Au premier coup, l’impression improbable que mon corps allait imploser. Jamais encore, je n’avais connu cette espèce de madrier, cette anomalie qui forait un passage inédit dans mon intestin. Le souffle au bord des lèvres, le cœur à l’arrêt, les hoquets se multiplièrent alors que je suppliais d’y aller graduellement. Malgré mes prières, mon amant leur fit signe de ne pas écouter. Il récolta une pluie de grossièretés ponctuées de rire moqueur. On me fit basculer sans ménagement pour me placer sur un totem reluisant. Une deuxième queue se logea avec la première dans un tunnel de plus en plus abouti pour élargir le passage. Mes piaillements devinrent des hurlements. Les yeux révulsés, je m’accrochais, les griffes plantées dans les corps inconnus, essayant de recouvrer mon calme alors que ma chair grelottait sous les assauts et les râles du commando.

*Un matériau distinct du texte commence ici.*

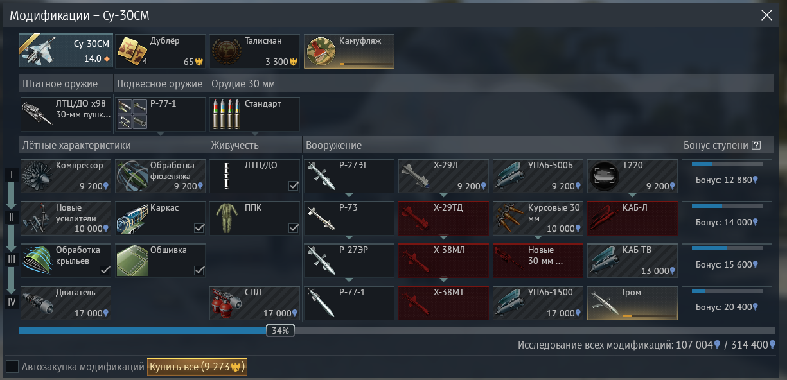Open the Талисман purchase item
Image resolution: width=787 pixels, height=380 pixels.
pyautogui.click(x=255, y=51)
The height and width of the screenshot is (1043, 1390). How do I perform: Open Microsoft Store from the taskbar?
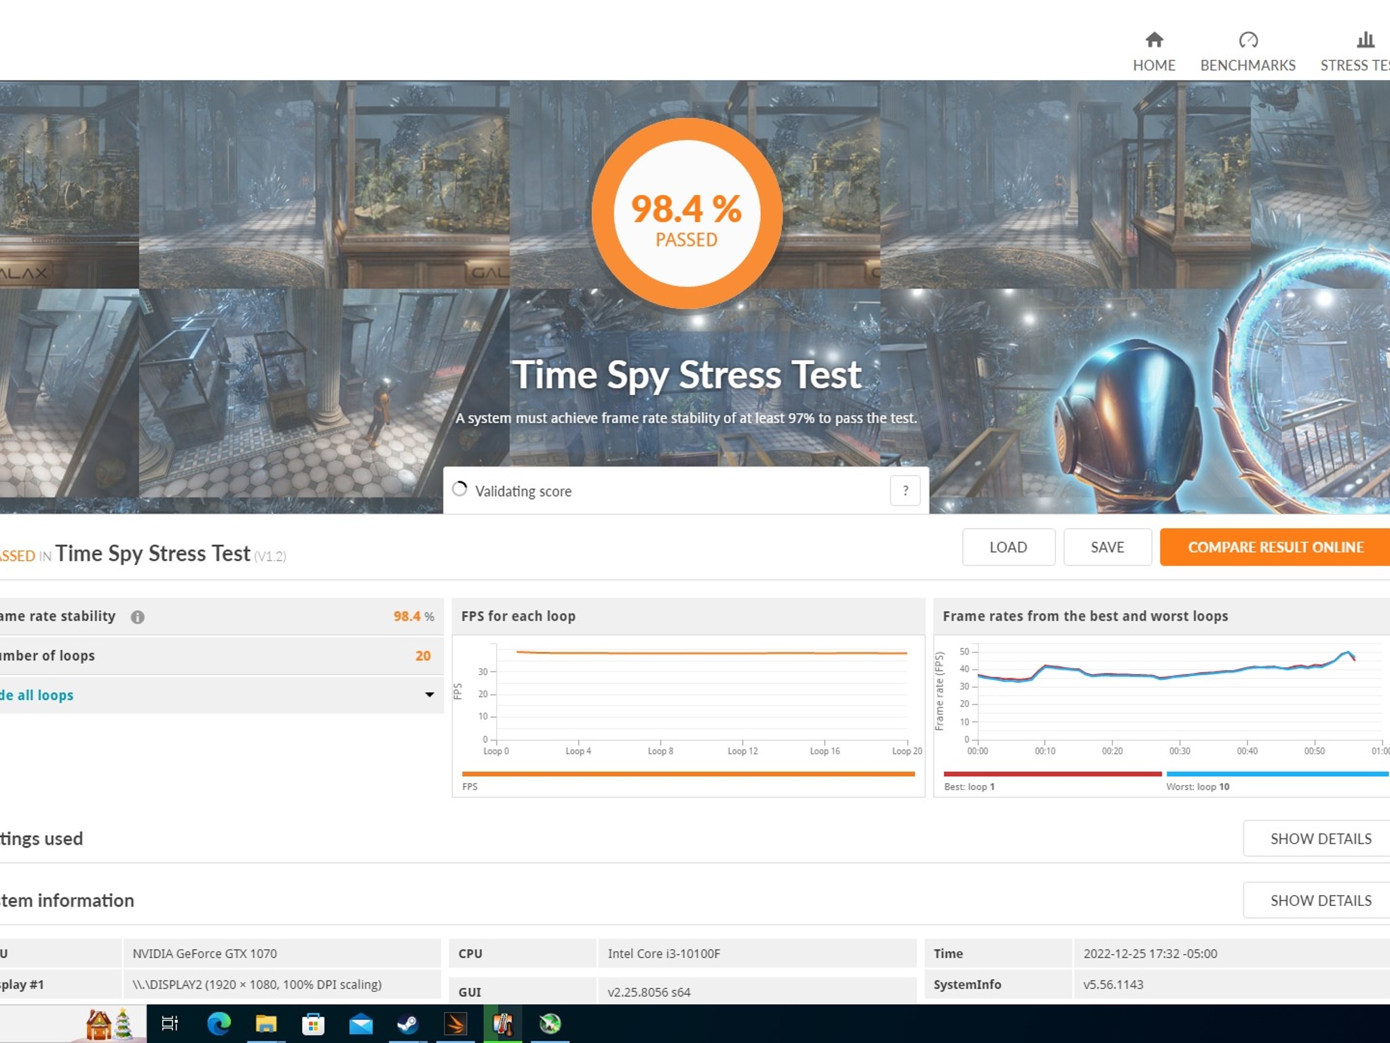[x=313, y=1023]
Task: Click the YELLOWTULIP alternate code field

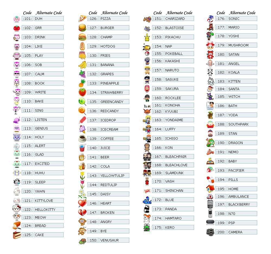Action: tap(114, 175)
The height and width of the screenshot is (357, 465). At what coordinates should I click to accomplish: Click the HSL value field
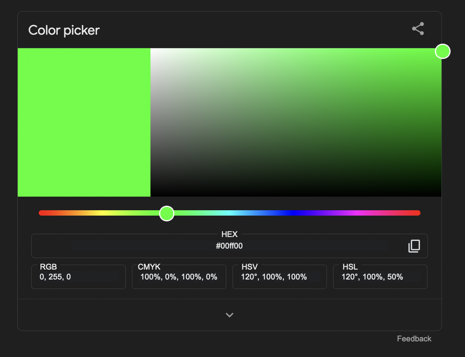(x=380, y=277)
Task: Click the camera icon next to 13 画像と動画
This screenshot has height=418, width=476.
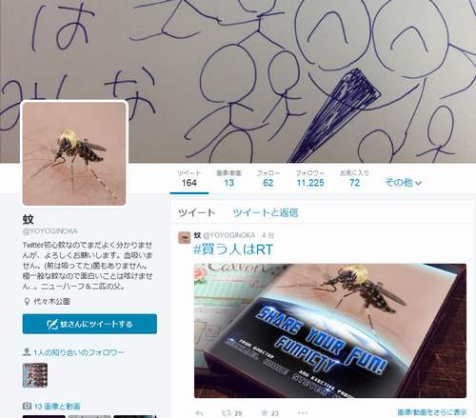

Un instant, mon regard se porta vers lui. Ne perdant pas une miette, il se tenait près de nous, le front humide, la langue pendue sur le satiné de ses lèvres. Cette frustration, c’est ça qui le motivait, c’est ce qui nous liait tous les deux. Le tableau devait être insupportable pour lui. Un autre bougre entreprit de me branler pendant que je me faisais étirer les profondeurs de mon cul. Mon souffle coupé à chaque gourdin qui s’engouffrait la place libérée, suppliante, je mendiais qu’on me remplisse sans temps mort. Lorsqu’une main disparut dans l’antre de mon iris, je me mis à les injurier copieusement, avant de glousser puis de chanter comme un violon, déversant une pluie alcaline sur les couilles compressées contre mon postérieur. Mon hôte s’écroula pantelant sur le sol sans quitter le spectacle des yeux.
— Joyeux anniversaire, ma reine, souffla-t-il.
Il paraissait éreinté par son propre vice. La privation infernale qu’il subissait le rendait fou. C’était un dévot à nos pieds. La queue volontairement prisonnière, mon amant était à genoux devant la toile de nos corps imbriqués et haletants, des bites coulissant en un point juteux semblant le terrasser. Au supplice, il écoutait le bruit des vagues provoqué par les clapotis des membres qui s’embrasaient, se frôlaient sauvagement. Je me retrouvais dans un cocon étouffant. Toutes mes entrées étaient occupées par d’énormes priapes dégueulant de mon miel fielleux. Il se consumait à nous mater sans oser se satisfaire, éructant plusieurs fois, déçu de ne plus pouvoir se redresser, tenir la face lors du show qu’il avait orchestré et qui lui échappait dorénavant.
Jusqu’à ce que la soirée prenne des allures de copinage et que la fatigue nous étreigne tous, je lui permis tout juste de lécher l’ourlet de ma scintillante rose boursouflée par tant d’enthousiasme. Fleurissant en une poussée devant son regard attendri, mon tendre animal lapait les reliques des convives laissés sur les corolles pourpres. Sans doute auront-ils faim à nouveau avant les éclats revigorants du jour.